Cultivating Warwick Arts Culture: How Does It Happen?
Melissa Shaw-Smith received the Orange County Arts Council Art Award for 2022 for expanding arts culture in Warwick. She explained her role.
Melissa Shaw-Smith, who recently received the Orange County Arts Council Art Award for 2022, became absorbed in community arts early and elsewhere. Having been steeped in arts culture in Ireland and Manhattan, she sought ways to sow it in Warwick. She grew up not far from Nobel-winning writer Samuel Beckett’s origins in Ireland, near Dublin. She and her siblings followed their parents around as they made television documentaries about craftspeople doing traditional work that was disappearing— weavers, thatched roof makers, saddlemakers, silversmiths, coopers and candlemakers, among others.
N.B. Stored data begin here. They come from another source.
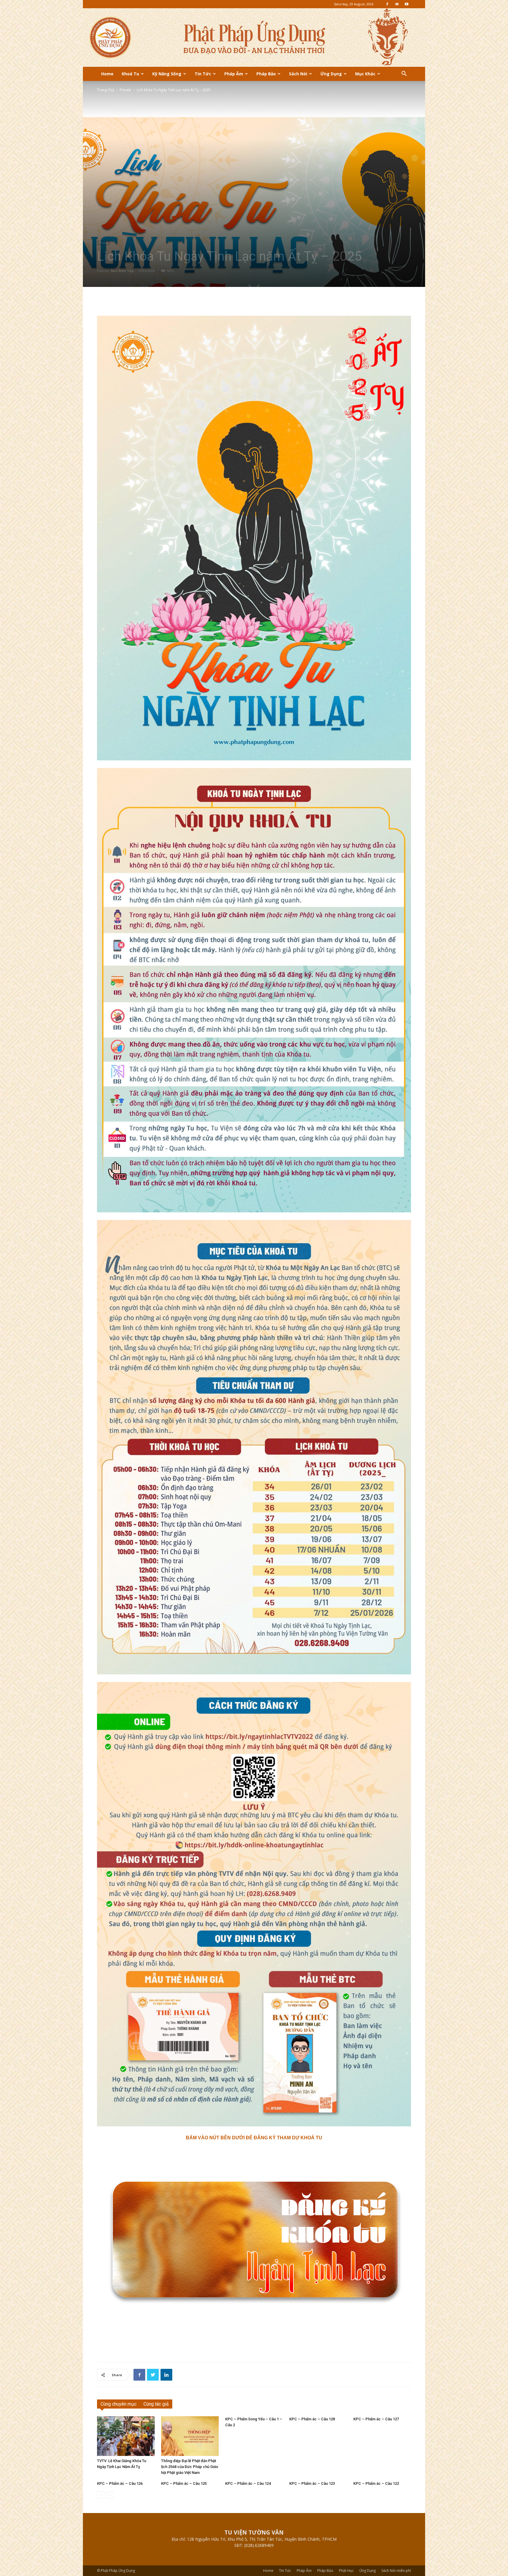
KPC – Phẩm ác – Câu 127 (376, 2419)
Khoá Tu (130, 74)
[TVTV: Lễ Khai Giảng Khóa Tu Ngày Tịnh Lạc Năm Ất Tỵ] (126, 2436)
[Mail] (396, 4)
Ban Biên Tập (122, 270)
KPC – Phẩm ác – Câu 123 (312, 2483)
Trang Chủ (105, 89)
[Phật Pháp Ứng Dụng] (254, 37)
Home (107, 74)
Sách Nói (298, 74)
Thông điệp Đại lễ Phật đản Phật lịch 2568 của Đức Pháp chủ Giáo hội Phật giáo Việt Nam (189, 2467)
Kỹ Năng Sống (166, 74)
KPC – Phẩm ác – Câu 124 (248, 2483)
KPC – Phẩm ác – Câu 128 (312, 2419)
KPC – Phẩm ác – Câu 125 (184, 2483)
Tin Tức (203, 74)
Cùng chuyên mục (118, 2404)
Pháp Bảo (266, 74)
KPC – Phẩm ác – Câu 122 (376, 2483)
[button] (404, 74)
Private (125, 89)
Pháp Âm (233, 74)
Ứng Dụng (331, 74)
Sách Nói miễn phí (396, 2570)
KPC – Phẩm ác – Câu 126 (120, 2483)
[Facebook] (387, 4)
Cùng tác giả (156, 2404)
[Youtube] (406, 4)
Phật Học (346, 2570)
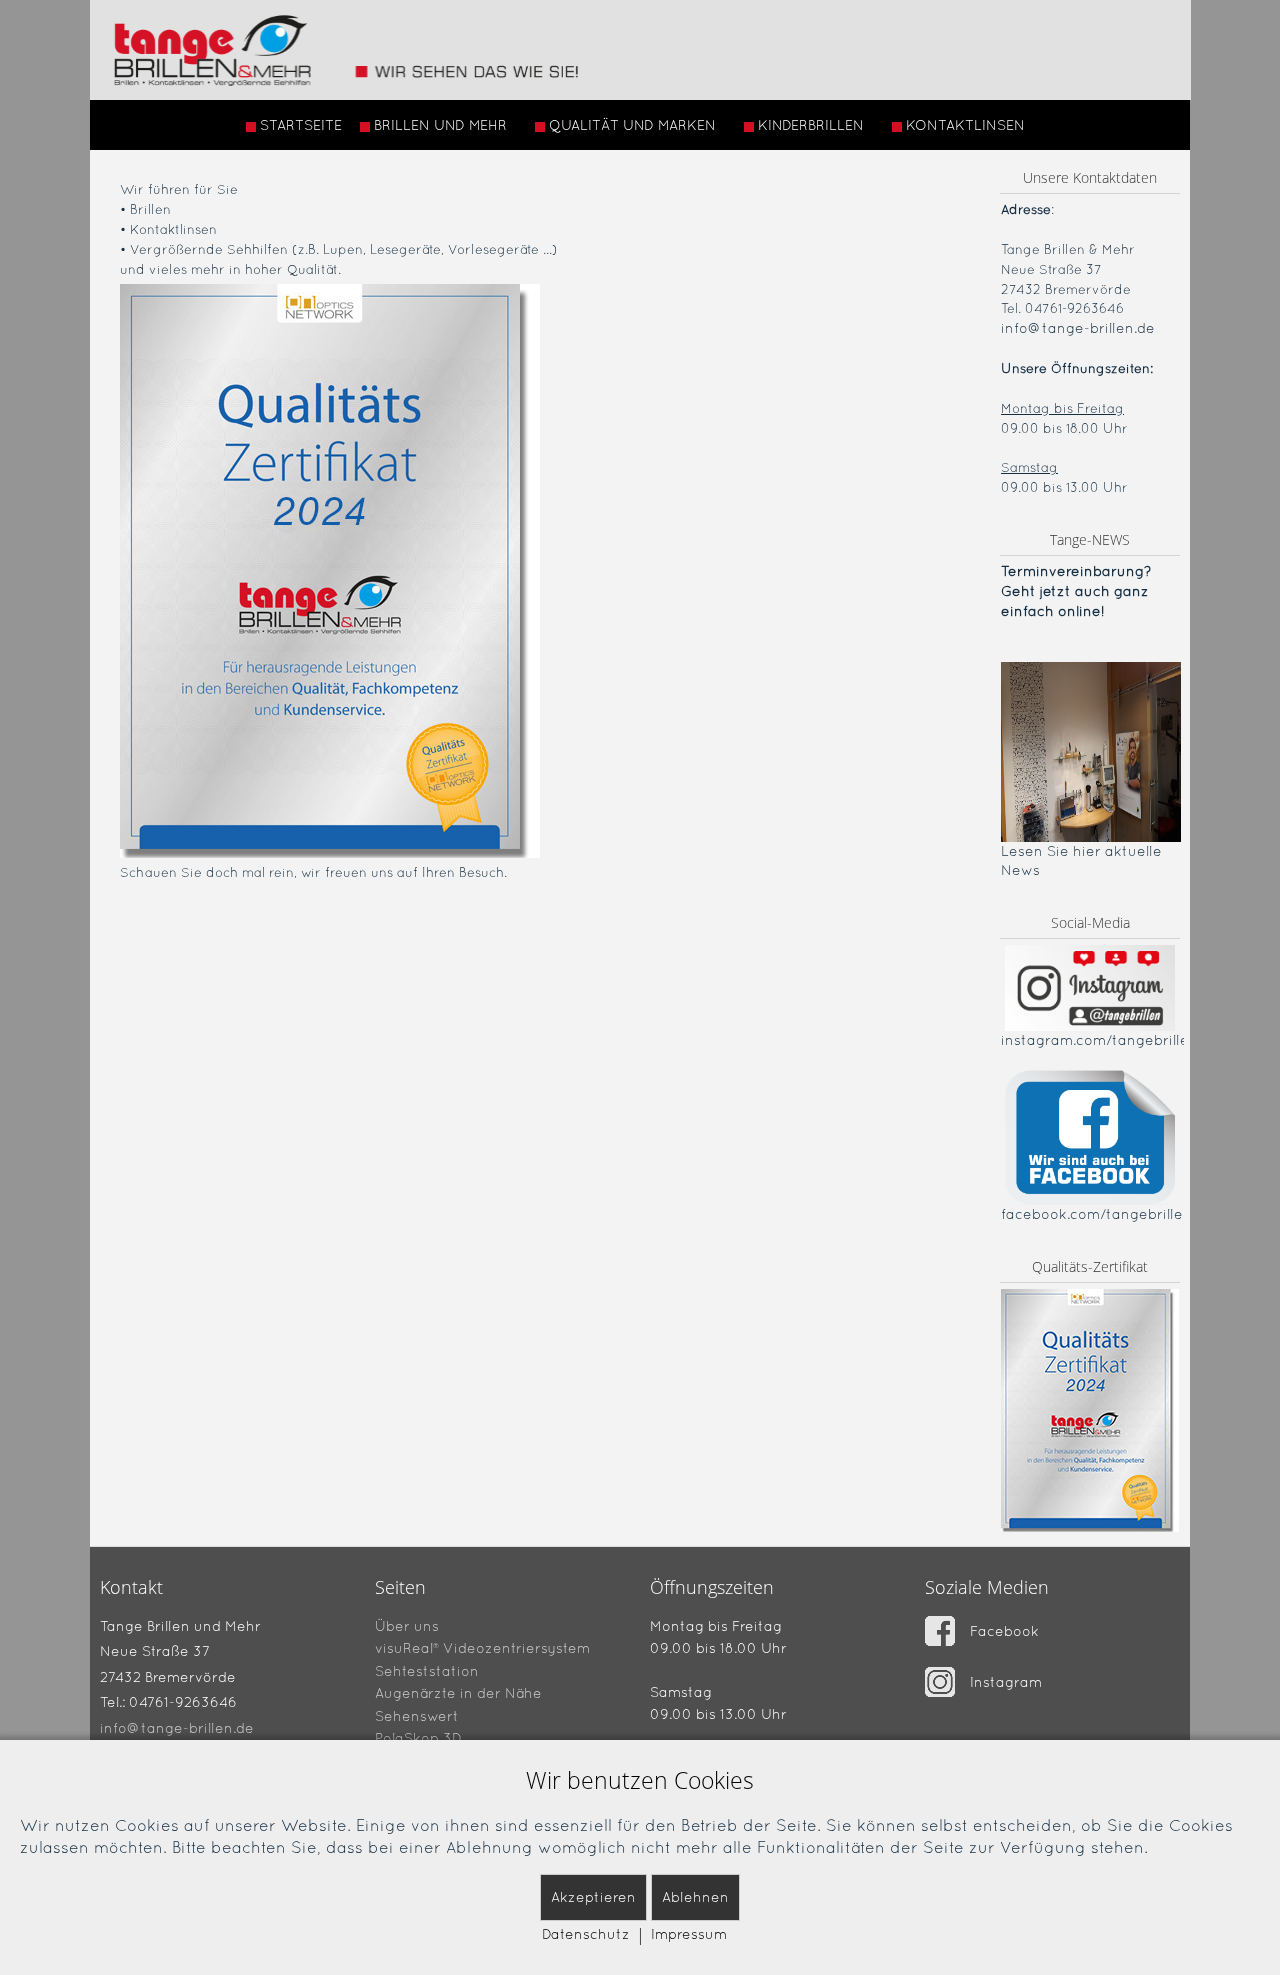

“My parents realized that the spinning wheel and butter churn they saw in use in parts of Ireland were fading out, ” said Shaw-Smith.
Her family, which also included her two sisters and brother, often camped near the filming locations. She recalled camping alongside sheep-shearing and sweater-making and collecting lichens growing on rocks to be used for dye.
“It was an introduction to creative life and craftsmanship,” said Shaw-Smith.
Growing up amid that activity, what was Shaw-Smith’s plan for herself?
“No plan,” she said. “I was accepted to Trinity College, and I wasn’t sure I’d go.”
She was accustomed to doing what her parents did—following their curiosity and interests and developing their skills accordingly rather than pursuing middle class career aspirations, she said.
Her first year at Trinity College Dublin she studied English and the history of art and architecture, though she was most interested in acting in and then directing plays, including Beckett’s.
“We did lunch time shorts and full length evening plays. The public ate sandwiches and soup that students prepared, and we were taken seriously enough to be reviewed by press,” said Shaw-Smith. “I found my niche while studying there.”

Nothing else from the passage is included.